**Prompt**. For the data below, give the number of lines in which "computer" occurs. Include nothing besides that number.

**Records from a collection**.

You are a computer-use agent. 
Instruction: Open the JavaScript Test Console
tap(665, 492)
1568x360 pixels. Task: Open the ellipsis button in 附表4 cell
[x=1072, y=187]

--

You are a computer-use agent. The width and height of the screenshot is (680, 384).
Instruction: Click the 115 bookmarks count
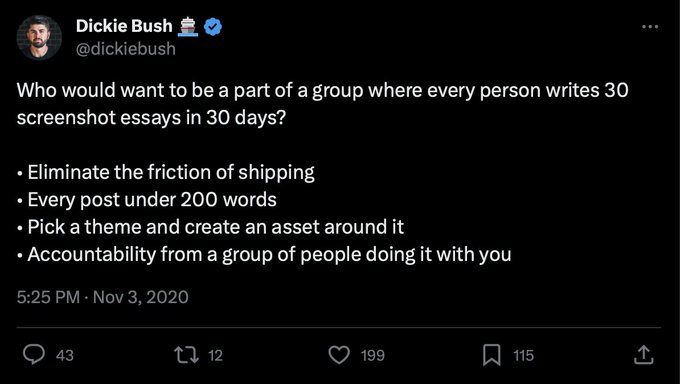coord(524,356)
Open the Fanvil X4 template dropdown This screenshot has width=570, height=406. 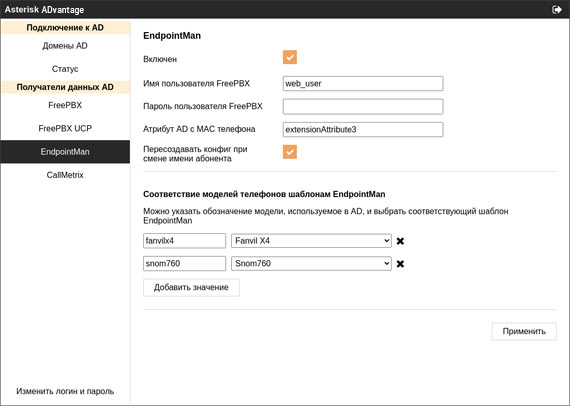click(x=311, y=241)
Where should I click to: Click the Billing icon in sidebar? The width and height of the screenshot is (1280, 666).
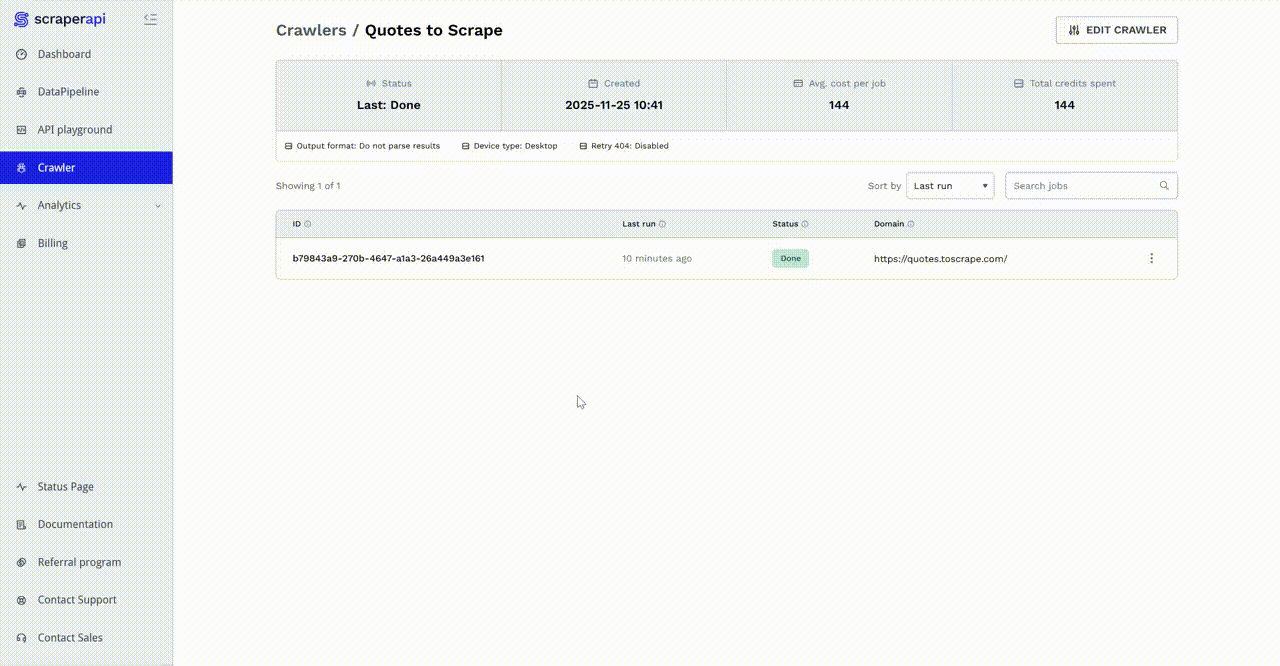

**Answer box**. 2